Cinema/TV, Film Notes

FrightFest Review – Farang

FrightFest Review – Farang

Xavier Gens’ Farang – aka Mayhem!, and not to be confused with Joe Lynch’s Mayhem or the Swedish TV series Farang – has a couple of grade-A action sequences, including a lift fight much bloodier than that one with Captain America, and a charismatic turn from kickboxer Nassim Lyes in the lead, but the script is strictly cliché scenes paper-clipped together.

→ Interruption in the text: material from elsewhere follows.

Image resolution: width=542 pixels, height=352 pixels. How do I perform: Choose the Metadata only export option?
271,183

Samir Darba (Lyes), out on day-release from French prison and trying to go straight, is harassed by his old gang and kills a thug in elaborately justified self-defence.  We also know he’s a nice guy because he helps a workmate after a building site accident and – five years later – has relocated to Thailand.  He has a pregnant wife (Loryn Nounay), adorable stepdaughter Dara (Chananticha Tang-Kawa), wise old mentor (Vithaya Pansringarm) and works two jobs (fall guy foreigner who loses fights, conveying luggage from airport to hotel) to finance his wife’s dream of opening a bar on a beach.  All this is a lot of exposition to get through, with key plot hung on slightly dodgy local fixer Sombat (Sahajak Boonthanakit) … before we even meet French exile gangster Narong (Olivier Gourmet), who promises to fund the bar if Sam will only do one small suitcase-carrying job for him.

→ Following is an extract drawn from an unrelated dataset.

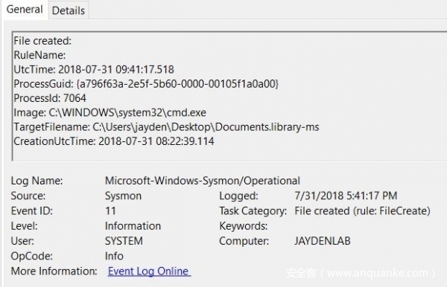This screenshot has height=287, width=447.
Task: Click the Level value Information
Action: point(133,226)
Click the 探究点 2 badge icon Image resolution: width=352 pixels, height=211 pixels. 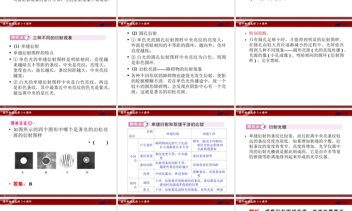click(21, 37)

After that, it pretty much goes the way you’d expect in a 1990s videocassette release starring Mark Dacascos, Olivier Gruner or Jeff Speakman.  Job goes wrong, wife gets fridged and stepdaughter abducted (yes, we’re still doing this – I can see Anne Billson boycotting the movie already), Sam survives Dr Evil style certain death as wicked mastermind sets fire to hut and walks away without checking the job’s done properly, recovery and some mystic stuff with Thai amulets.  And, finally, a string of impressively-choreographed fight scenes as our hero slaughters his way up the Bangkok criminal food chain for a rematch with Narong, who obligingly explains some loose plot threads to the battered, broken-boned, still determined hero lying at his feet where he could easily be shot in the head.  Narong, like all masterminds, wants to end Sam with his bare hands, though – having sat back while his business is all but demolished and his best minions killed or crippled just because he’s the kind of verminous lowlife villain who’ll sell a child into sex slavery but just can’t be bothered to make sure a probable avenging threat is properly dead.

It’s admirably diverse, yet trades in stereotypes – yes, the hero has to question some ladyboys … and gets martial arts tips from a guru who’s happy to throw away his own life on someone else’s quest … and a key scene involves drugs being stuffed in prawns.  That elevator rumble is going to look great on Lyes’ clip reel.